Rewrite all of the data below, changing "screenshot" to "screen capture" everywhere it appears and keeping everything else the same. Leave the pictures out of your answer.

==== Task input

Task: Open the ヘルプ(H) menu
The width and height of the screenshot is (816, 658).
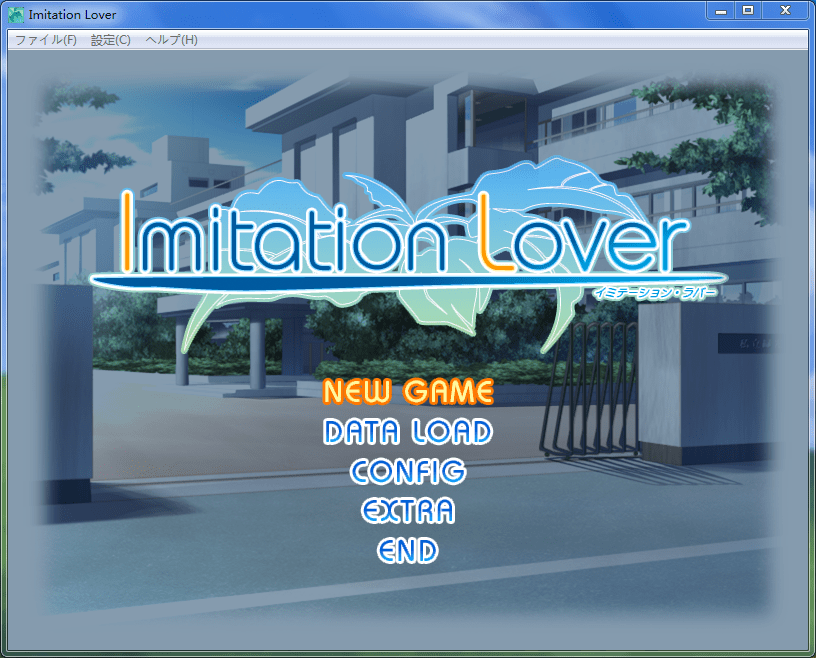Action: 171,40
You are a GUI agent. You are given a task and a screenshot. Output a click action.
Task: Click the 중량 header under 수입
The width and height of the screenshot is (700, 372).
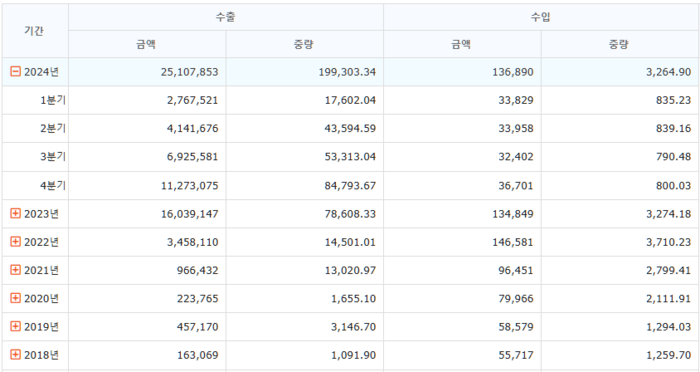[x=620, y=44]
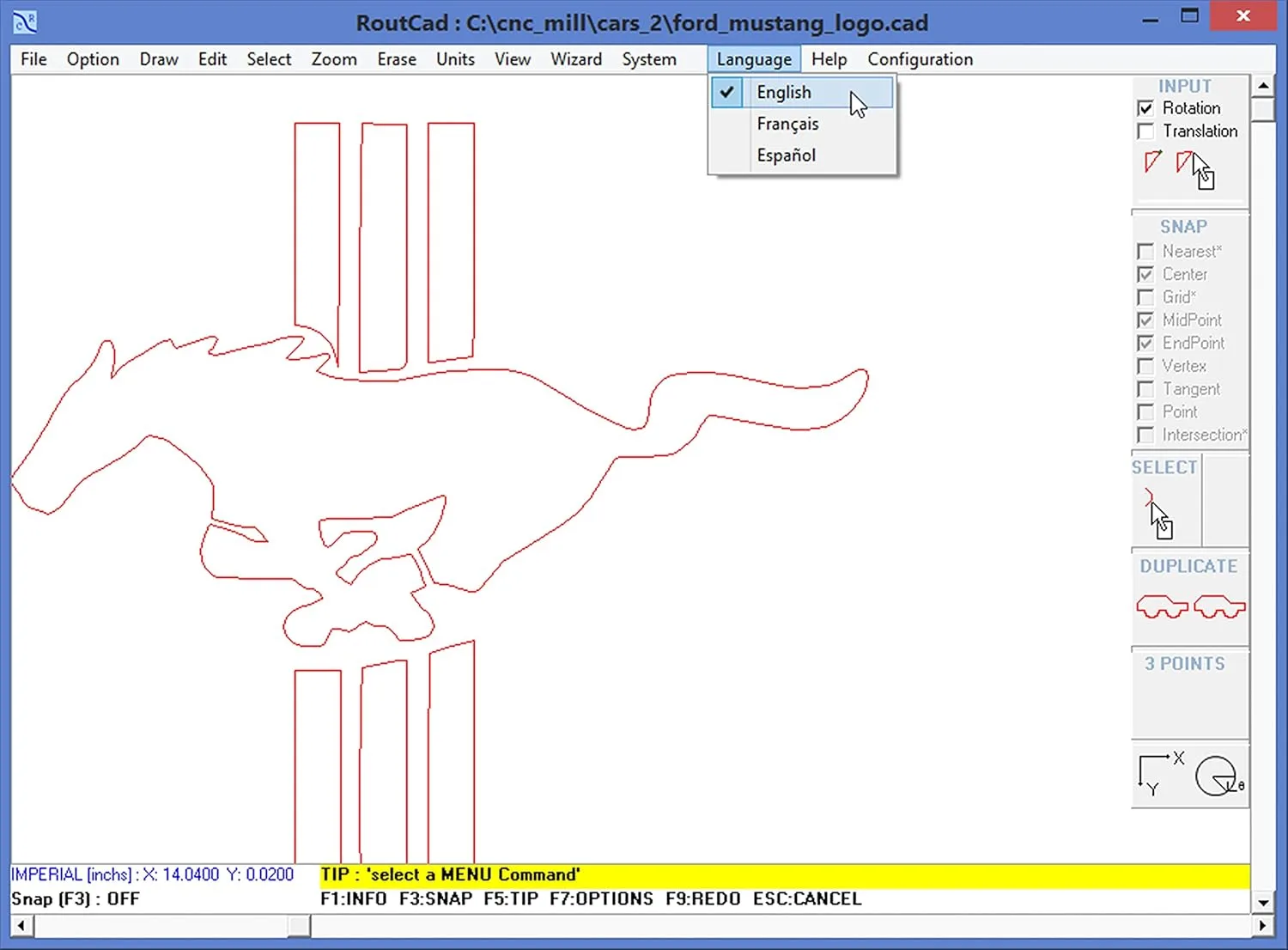Screen dimensions: 1288x950
Task: Enable the Tangent snap option
Action: (x=1145, y=389)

========

[The response]:
Task: Open the ヘルプ(H) menu
The width and height of the screen capture is (816, 658).
Action: 171,40
You are a GUI agent. You are given a task and a screen capture. Output a click action.
Task: Click the 중량 header under 수입
The width and height of the screen capture is (700, 372).
[x=620, y=44]
Screen dimensions: 1288x950
Task: Enable the Tangent snap option
Action: (x=1145, y=389)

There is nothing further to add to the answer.